**WHAT THE TASK REQUIRES:**
Everything from the line with "Task: Open the email envelope icon" to the end of the data should be restated word for word, and nothing before it.

**DATA SHOWN:**
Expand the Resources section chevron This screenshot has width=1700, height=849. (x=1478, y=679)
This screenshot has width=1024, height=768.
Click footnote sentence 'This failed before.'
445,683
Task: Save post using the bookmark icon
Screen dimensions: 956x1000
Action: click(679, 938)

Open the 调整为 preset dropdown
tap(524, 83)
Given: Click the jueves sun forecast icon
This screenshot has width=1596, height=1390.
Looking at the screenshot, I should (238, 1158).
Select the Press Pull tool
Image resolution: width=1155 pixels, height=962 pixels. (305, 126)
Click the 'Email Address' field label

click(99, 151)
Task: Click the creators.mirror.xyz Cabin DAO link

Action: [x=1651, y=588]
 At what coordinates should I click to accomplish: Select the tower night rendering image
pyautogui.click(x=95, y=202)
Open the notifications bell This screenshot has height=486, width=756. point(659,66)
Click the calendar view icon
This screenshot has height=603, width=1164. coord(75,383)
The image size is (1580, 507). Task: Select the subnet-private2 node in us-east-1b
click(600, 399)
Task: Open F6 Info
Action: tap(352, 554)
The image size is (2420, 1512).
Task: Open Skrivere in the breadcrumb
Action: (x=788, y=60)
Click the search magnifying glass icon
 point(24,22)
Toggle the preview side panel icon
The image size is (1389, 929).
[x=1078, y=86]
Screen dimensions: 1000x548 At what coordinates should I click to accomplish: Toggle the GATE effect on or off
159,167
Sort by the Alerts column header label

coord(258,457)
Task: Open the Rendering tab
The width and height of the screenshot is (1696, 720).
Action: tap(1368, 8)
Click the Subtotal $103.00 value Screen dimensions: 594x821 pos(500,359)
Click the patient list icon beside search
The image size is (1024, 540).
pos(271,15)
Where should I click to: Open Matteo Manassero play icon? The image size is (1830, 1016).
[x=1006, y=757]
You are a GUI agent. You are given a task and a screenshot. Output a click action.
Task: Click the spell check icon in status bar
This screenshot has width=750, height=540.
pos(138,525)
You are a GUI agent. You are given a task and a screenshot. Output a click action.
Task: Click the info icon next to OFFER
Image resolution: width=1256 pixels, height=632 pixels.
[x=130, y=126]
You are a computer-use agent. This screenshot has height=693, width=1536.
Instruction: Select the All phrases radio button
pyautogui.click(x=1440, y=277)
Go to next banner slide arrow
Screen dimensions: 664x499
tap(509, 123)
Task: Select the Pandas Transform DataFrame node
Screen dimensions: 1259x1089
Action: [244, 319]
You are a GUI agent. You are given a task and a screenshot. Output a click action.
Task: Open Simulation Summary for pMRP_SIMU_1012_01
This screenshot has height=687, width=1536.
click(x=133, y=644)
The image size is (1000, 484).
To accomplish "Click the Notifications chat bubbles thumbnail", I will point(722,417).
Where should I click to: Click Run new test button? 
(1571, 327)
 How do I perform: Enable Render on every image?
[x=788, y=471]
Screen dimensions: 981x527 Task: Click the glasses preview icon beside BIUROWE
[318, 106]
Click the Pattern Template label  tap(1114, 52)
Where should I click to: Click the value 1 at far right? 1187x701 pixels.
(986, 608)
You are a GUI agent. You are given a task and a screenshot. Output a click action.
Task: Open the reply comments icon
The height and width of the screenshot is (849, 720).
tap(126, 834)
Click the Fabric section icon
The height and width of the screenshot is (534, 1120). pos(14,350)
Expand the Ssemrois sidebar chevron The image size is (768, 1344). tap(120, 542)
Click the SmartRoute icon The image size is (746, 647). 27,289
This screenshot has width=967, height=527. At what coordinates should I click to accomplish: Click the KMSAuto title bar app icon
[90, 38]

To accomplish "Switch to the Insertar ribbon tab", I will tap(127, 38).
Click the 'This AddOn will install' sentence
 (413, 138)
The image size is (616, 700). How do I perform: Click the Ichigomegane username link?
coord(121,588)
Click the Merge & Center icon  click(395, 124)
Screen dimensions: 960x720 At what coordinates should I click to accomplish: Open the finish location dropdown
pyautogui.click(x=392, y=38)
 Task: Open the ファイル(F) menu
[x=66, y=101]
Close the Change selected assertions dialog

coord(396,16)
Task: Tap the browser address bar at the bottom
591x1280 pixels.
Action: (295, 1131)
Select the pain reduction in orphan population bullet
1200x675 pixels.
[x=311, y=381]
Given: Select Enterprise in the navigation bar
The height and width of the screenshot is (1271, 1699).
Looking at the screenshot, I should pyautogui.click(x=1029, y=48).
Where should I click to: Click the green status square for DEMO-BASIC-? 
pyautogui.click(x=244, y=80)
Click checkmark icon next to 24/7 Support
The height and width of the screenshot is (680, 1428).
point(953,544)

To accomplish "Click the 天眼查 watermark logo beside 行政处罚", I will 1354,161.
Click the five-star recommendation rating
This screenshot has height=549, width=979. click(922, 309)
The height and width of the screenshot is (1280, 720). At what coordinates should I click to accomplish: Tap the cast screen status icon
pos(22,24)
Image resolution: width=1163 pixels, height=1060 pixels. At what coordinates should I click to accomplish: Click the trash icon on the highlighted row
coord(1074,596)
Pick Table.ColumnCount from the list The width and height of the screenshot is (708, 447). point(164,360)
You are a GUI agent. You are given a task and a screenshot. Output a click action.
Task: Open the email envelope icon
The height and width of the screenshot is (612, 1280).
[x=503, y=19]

**SOLUTION FOR THIS EXERCISE:**
Task: Open the email envelope icon
The height and width of the screenshot is (612, 1280).
[x=503, y=19]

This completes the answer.